§ Problem statement
Of all the lines below, output only those starting at the one with "[Facebook] (17, 1805)" and ending at the one with "Politique de confidentialité (99, 1898)", both ends included, exactly as written.

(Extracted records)
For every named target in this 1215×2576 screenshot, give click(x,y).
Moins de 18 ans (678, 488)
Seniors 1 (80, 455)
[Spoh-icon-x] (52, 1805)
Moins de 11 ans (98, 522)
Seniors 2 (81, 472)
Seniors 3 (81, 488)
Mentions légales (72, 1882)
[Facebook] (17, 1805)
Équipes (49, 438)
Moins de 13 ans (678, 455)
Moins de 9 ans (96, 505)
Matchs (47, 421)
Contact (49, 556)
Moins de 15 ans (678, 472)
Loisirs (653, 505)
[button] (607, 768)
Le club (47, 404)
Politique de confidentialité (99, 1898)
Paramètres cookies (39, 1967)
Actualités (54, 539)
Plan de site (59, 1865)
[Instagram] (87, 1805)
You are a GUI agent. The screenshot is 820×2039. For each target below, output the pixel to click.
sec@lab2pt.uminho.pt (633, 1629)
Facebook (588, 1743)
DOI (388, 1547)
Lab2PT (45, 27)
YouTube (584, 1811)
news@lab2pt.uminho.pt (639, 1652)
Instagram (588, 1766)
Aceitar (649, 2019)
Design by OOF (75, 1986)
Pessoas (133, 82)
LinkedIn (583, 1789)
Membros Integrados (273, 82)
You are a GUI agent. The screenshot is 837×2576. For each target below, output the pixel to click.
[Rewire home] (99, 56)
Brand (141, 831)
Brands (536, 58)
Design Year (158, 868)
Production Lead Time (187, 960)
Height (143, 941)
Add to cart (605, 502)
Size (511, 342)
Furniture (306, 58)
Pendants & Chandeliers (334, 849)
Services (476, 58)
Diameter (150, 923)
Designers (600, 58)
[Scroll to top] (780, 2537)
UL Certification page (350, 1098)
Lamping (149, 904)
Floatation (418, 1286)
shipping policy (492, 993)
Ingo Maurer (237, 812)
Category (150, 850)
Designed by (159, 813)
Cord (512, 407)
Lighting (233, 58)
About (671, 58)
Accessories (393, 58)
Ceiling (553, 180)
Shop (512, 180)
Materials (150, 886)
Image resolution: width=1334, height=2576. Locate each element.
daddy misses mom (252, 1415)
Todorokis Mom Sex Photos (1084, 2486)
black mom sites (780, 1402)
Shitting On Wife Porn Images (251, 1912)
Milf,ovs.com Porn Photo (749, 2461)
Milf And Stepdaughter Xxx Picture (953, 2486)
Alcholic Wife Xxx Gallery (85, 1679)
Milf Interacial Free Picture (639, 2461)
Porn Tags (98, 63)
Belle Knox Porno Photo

§ Result of the exercise
[Facebook] (17, 1805)
Équipes (49, 438)
Moins de 13 ans (678, 455)
Moins de 9 ans (96, 505)
Matchs (47, 421)
Contact (49, 556)
Moins de 15 ans (678, 472)
Loisirs (653, 505)
[button] (607, 768)
Le club (47, 404)
Politique de confidentialité (99, 1898)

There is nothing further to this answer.